Records for this task
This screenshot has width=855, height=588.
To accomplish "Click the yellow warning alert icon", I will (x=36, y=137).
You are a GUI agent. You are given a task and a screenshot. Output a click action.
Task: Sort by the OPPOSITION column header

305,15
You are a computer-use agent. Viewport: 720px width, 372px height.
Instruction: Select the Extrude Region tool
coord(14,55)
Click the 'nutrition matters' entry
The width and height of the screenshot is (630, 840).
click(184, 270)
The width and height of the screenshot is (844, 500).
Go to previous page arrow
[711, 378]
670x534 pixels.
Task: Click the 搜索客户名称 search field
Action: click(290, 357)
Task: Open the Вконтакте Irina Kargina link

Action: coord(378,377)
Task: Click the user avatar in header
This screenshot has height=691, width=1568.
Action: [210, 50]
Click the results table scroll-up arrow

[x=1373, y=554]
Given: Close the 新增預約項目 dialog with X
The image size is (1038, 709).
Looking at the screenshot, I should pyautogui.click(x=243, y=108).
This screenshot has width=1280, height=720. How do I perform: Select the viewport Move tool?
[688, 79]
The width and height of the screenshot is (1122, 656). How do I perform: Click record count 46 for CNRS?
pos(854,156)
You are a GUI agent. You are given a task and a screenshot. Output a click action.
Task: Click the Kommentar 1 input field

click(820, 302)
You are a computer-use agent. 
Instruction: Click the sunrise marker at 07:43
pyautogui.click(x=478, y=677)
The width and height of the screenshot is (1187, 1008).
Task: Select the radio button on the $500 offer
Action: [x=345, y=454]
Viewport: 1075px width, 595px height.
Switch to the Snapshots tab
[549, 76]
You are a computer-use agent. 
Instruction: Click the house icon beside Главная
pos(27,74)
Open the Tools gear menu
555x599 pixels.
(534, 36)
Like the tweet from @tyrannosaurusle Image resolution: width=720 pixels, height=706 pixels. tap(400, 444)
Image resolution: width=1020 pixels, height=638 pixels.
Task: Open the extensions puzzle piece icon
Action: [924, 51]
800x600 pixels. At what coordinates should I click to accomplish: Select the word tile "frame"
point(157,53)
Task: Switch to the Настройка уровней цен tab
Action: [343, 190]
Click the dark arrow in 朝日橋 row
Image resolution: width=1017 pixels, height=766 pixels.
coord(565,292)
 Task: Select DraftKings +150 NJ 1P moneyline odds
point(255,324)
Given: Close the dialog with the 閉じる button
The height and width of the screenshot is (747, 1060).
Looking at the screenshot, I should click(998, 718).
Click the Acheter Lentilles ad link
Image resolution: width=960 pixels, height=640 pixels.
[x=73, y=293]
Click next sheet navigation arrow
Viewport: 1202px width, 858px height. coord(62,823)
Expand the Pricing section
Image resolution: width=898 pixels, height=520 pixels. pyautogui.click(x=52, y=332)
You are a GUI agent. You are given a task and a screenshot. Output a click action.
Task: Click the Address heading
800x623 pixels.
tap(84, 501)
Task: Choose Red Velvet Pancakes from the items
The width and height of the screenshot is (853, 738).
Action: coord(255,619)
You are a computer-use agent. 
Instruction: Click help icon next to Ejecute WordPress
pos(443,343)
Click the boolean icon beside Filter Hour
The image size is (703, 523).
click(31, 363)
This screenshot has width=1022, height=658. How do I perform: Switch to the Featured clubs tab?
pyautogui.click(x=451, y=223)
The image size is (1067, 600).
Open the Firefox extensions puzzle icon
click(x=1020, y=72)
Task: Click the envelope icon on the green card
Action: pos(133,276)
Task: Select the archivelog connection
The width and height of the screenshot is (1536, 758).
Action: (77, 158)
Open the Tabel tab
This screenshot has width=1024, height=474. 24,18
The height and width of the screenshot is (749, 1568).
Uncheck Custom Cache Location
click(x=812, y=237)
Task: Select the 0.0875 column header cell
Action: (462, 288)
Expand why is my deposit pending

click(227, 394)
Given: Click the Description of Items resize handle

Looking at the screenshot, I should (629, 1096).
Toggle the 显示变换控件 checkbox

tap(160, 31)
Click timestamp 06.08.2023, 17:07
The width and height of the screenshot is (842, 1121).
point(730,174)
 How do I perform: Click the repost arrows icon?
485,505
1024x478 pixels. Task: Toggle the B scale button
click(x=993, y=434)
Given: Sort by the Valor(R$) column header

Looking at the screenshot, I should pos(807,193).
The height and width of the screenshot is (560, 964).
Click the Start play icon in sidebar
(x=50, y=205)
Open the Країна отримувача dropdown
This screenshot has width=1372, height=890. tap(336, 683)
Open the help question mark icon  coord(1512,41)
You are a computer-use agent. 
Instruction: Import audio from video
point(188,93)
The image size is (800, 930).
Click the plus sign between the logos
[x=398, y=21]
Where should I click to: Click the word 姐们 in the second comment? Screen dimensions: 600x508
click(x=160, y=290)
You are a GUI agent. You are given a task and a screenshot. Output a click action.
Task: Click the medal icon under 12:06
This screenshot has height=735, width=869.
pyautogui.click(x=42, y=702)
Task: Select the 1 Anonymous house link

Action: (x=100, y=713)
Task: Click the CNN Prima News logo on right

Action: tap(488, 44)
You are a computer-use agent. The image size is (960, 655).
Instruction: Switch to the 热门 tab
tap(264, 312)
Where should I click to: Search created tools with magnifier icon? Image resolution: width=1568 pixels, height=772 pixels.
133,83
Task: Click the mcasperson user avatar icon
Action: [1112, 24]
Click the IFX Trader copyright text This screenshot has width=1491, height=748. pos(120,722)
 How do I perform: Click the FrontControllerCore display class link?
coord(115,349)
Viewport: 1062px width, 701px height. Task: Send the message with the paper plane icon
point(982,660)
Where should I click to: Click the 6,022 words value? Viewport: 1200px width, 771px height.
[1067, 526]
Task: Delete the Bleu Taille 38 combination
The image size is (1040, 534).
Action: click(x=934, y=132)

Required work
Reply with an exact transcription of the material above.

Task response
This screenshot has width=855, height=588.
To accomplish "Click the yellow warning alert icon", I will (x=36, y=137).
You are a GUI agent. You are given a task and a screenshot. Output a click action.
Task: Sort by the OPPOSITION column header

305,15
You are a computer-use agent. Viewport: 720px width, 372px height.
Instruction: Select the Extrude Region tool
coord(14,55)
Click the 'nutrition matters' entry
The width and height of the screenshot is (630, 840).
click(184, 270)
The width and height of the screenshot is (844, 500).
Go to previous page arrow
[711, 378]
670x534 pixels.
Task: Click the 搜索客户名称 search field
Action: click(290, 357)
Task: Open the Вконтакте Irina Kargina link

Action: coord(378,377)
Task: Click the user avatar in header
This screenshot has height=691, width=1568.
Action: [210, 50]
Click the results table scroll-up arrow

[x=1373, y=554]
Given: Close the 新增預約項目 dialog with X
The image size is (1038, 709).
Looking at the screenshot, I should pyautogui.click(x=243, y=108).
This screenshot has width=1280, height=720. How do I perform: Select the viewport Move tool?
[688, 79]
The width and height of the screenshot is (1122, 656). How do I perform: Click record count 46 for CNRS?
pos(854,156)
You are a GUI agent. You are given a task and a screenshot. Output a click action.
Task: Click the Kommentar 1 input field

click(820, 302)
You are a computer-use agent. 
Instruction: Click the sunrise marker at 07:43
pyautogui.click(x=478, y=677)
The width and height of the screenshot is (1187, 1008).
Task: Select the radio button on the $500 offer
Action: [x=345, y=454]
Viewport: 1075px width, 595px height.
Switch to the Snapshots tab
[549, 76]
You are a computer-use agent. 
Instruction: Click the house icon beside Главная
pos(27,74)
Open the Tools gear menu
555x599 pixels.
(534, 36)
Like the tweet from @tyrannosaurusle Image resolution: width=720 pixels, height=706 pixels. tap(400, 444)
Image resolution: width=1020 pixels, height=638 pixels.
Task: Open the extensions puzzle piece icon
Action: [924, 51]
800x600 pixels. At what coordinates should I click to accomplish: Select the word tile "frame"
point(157,53)
Task: Switch to the Настройка уровней цен tab
Action: [343, 190]
Click the dark arrow in 朝日橋 row
Image resolution: width=1017 pixels, height=766 pixels.
coord(565,292)
 Task: Select DraftKings +150 NJ 1P moneyline odds
point(255,324)
Given: Close the dialog with the 閉じる button
The height and width of the screenshot is (747, 1060).
Looking at the screenshot, I should click(998, 718).
Click the Acheter Lentilles ad link
Image resolution: width=960 pixels, height=640 pixels.
[x=73, y=293]
Click next sheet navigation arrow
Viewport: 1202px width, 858px height. coord(62,823)
Expand the Pricing section
Image resolution: width=898 pixels, height=520 pixels. pyautogui.click(x=52, y=332)
You are a GUI agent. You are given a task and a screenshot. Output a click action.
Task: Click the Address heading
800x623 pixels.
tap(84, 501)
Task: Choose Red Velvet Pancakes from the items
The width and height of the screenshot is (853, 738).
Action: coord(255,619)
You are a computer-use agent. 
Instruction: Click help icon next to Ejecute WordPress
pos(443,343)
Click the boolean icon beside Filter Hour
The image size is (703, 523).
click(31, 363)
This screenshot has width=1022, height=658. How do I perform: Switch to the Featured clubs tab?
pyautogui.click(x=451, y=223)
The image size is (1067, 600).
Open the Firefox extensions puzzle icon
click(x=1020, y=72)
Task: Click the envelope icon on the green card
Action: pos(133,276)
Task: Select the archivelog connection
The width and height of the screenshot is (1536, 758).
Action: (77, 158)
Open the Tabel tab
This screenshot has width=1024, height=474. 24,18
The height and width of the screenshot is (749, 1568).
Uncheck Custom Cache Location
click(x=812, y=237)
Task: Select the 0.0875 column header cell
Action: (462, 288)
Expand why is my deposit pending

click(227, 394)
Given: Click the Description of Items resize handle

Looking at the screenshot, I should (629, 1096).
Toggle the 显示变换控件 checkbox

tap(160, 31)
Click timestamp 06.08.2023, 17:07
The width and height of the screenshot is (842, 1121).
point(730,174)
 How do I perform: Click the repost arrows icon?
485,505
1024x478 pixels. Task: Toggle the B scale button
click(x=993, y=434)
Given: Sort by the Valor(R$) column header

Looking at the screenshot, I should pos(807,193).
The height and width of the screenshot is (560, 964).
Click the Start play icon in sidebar
(x=50, y=205)
Open the Країна отримувача dropdown
This screenshot has width=1372, height=890. tap(336, 683)
Open the help question mark icon  coord(1512,41)
You are a computer-use agent. 
Instruction: Import audio from video
point(188,93)
The image size is (800, 930).
Click the plus sign between the logos
[x=398, y=21]
Where should I click to: Click the word 姐们 in the second comment? Screen dimensions: 600x508
click(x=160, y=290)
You are a GUI agent. You are given a task and a screenshot. Output a click action.
Task: Click the medal icon under 12:06
This screenshot has height=735, width=869.
pyautogui.click(x=42, y=702)
Task: Select the 1 Anonymous house link

Action: (x=100, y=713)
Task: Click the CNN Prima News logo on right

Action: tap(488, 44)
You are a computer-use agent. The image size is (960, 655).
Instruction: Switch to the 热门 tab
tap(264, 312)
Where should I click to: Search created tools with magnifier icon? Image resolution: width=1568 pixels, height=772 pixels.
133,83
Task: Click the mcasperson user avatar icon
Action: [1112, 24]
Click the IFX Trader copyright text This screenshot has width=1491, height=748. pos(120,722)
 How do I perform: Click the FrontControllerCore display class link?
coord(115,349)
Viewport: 1062px width, 701px height. Task: Send the message with the paper plane icon
point(982,660)
Where should I click to: Click the 6,022 words value? Viewport: 1200px width, 771px height.
[1067, 526]
Task: Delete the Bleu Taille 38 combination
The image size is (1040, 534).
Action: click(x=934, y=132)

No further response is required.